[Challenge a]
Starting with the line in the records that contains "The width and height of the screenshot is (584, 423)." and going on through the line that contains "[1091, 1312]", lay out those lines as a numbered list, leaving out blank lines.

[Supplied text]
****************

Best: Gran Turismo 5: Prologue, Halo 3, Gears of War 2

Worst: Turning Point: Fall of Liberty, that game was just crap.

Honorable Mention: The Darkness (Was in '07, so I never got to say it )


----------



## Kesteh (Dec 19, 2008)

I'm in ur 2008. Surfin mah audios.
http://steamcommunity.com/profiles/76561197972546480/stats/AudioSurf


----------



## Hakar Kerarmor (Dec 19, 2008)

Best: Dwarf Fortress
Worst: Spore


----------



## lowlow64 (Dec 19, 2008)

Best: Gran Turismo 5 Prolouge, Fallout 3, Grid, GTA IV
Worst: NFS Pro Street


----------



## ---Guilmon--- (Dec 19, 2008)

lowlow64 said:


> Best: Grid, GTA IV
> Worst: NFS Pro Street


On the best part: I'm lost my memory SOO bad I forgot those two were released this year ._.

On the Worst part: You are sooo right, NFS: Prostreet REALLY sucked.


----------



## MattHawk12 (Dec 19, 2008)

best: Sonic Unleashed, Sonic Chronicles, Final Fantasy games, Halo, Garry's Mod, etc

worst: superman 64, ET, etc


----------



## Kesteh (Dec 19, 2008)

MattHawk12 said:


> best: Sonic Unleashed, Sonic Chronicles, Final Fantasy games, Halo, Garry's Mod, etc
> 
> worst: superman 64, ET, etc




God damn. It says 2008.


----------



## AlexX (Dec 19, 2008)

As much as I liked Sonic Chronicles, I'd hesitate to call it one of the best... Mostly since its only replay value is a New Game+ and the sake of seeing any dialogue you skipped if you just wanted to get on with the game.


----------



## Yoshistar (Dec 19, 2008)

I haven't gotten the liberty of playing too many games from 2008, but I think it's safe to say Super Smash Bros. Brawl and Mario Kart Wii were amongst the best.  Same goes for Apollo Justice.  I'm also enjoying the heck out of Megaman 9 (and I just got it yesterday as a gift), but I haven't cleared the game yet, so... no opinions on that one.

I can't think of any bad games at the moment, though.

...I'll probably get flamed for saying this, but I don't think casual games should be rated whatsoever.  "Wii Music one of the worst"?  Games like that don't have an actual in-game goal; they're just a pick-up-and-play sort of game that aims to quench one's boredom.  There's no story and the graphics shouldn't matter much (only as long as the animation is smooth and not much of an eyesore).  They're all about having a good time, preferably with others (but it works if you're alone and bored enough; I still pop in Wii Sports every now and then).  Now that I think about it, Animal Crossing comes to mind.

But, you know, it's the Internet.  Feel free to express yourself and such.

*puts up a Shield Î± and hides behind it*


----------



## Kuzooma1 (Dec 19, 2008)

Best: Super Smash Brothers Barwl, No More Heros and The World Ends With You

Worst: Dragon Ball Z Iffinite World and Castlevania: Order of Ecclesia


----------



## MattHawk12 (Dec 20, 2008)

****************

[The input]

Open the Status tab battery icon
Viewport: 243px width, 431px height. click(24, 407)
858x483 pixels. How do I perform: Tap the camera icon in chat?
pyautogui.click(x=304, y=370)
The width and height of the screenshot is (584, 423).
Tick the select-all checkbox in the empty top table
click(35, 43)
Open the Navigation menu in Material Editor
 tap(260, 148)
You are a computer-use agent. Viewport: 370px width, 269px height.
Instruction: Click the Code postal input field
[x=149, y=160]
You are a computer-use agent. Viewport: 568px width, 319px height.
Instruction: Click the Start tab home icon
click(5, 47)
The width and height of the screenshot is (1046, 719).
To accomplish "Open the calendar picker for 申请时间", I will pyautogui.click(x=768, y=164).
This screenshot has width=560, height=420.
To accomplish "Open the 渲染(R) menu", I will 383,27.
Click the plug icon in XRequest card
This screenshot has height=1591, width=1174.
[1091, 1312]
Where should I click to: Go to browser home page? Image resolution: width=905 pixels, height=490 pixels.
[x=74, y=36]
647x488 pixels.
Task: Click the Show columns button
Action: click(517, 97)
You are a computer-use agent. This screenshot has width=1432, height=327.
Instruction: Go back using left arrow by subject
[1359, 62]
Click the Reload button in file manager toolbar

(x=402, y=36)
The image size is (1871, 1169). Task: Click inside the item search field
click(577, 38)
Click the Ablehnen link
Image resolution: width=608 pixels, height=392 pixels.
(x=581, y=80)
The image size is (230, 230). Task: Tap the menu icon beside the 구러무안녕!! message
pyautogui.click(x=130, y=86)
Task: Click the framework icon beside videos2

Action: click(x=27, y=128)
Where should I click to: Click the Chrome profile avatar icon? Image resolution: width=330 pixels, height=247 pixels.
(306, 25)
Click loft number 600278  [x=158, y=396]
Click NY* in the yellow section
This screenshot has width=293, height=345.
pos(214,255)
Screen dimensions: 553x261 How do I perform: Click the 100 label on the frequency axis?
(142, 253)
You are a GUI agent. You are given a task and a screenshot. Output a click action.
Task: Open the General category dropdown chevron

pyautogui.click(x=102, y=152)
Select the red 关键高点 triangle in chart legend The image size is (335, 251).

****************

[Challenge b]
Answer these questions from the thread on the best and worst games of 2008:
(i) Which game did Hakar Kerarmor name as the worst?
(ii) Which game did Yoshistar receive as a gift?
(iii) What did lowlow64 list as the worst game?

[Written solution a]
1. The width and height of the screenshot is (584, 423).
2. Tick the select-all checkbox in the empty top table
3. click(35, 43)
4. Open the Navigation menu in Material Editor
5.  tap(260, 148)
6. You are a computer-use agent. Viewport: 370px width, 269px height.
7. Instruction: Click the Code postal input field
8. [x=149, y=160]
9. You are a computer-use agent. Viewport: 568px width, 319px height.
10. Instruction: Click the Start tab home icon
11. click(5, 47)
12. The width and height of the screenshot is (1046, 719).
13. To accomplish "Open the calendar picker for 申请时间", I will pyautogui.click(x=768, y=164).
14. This screenshot has width=560, height=420.
15. To accomplish "Open the 渲染(R) menu", I will 383,27.
16. Click the plug icon in XRequest card
17. This screenshot has height=1591, width=1174.
18. [1091, 1312]

[Written solution b]
(i) Spore
(ii) Megaman 9
(iii) NFS Pro Street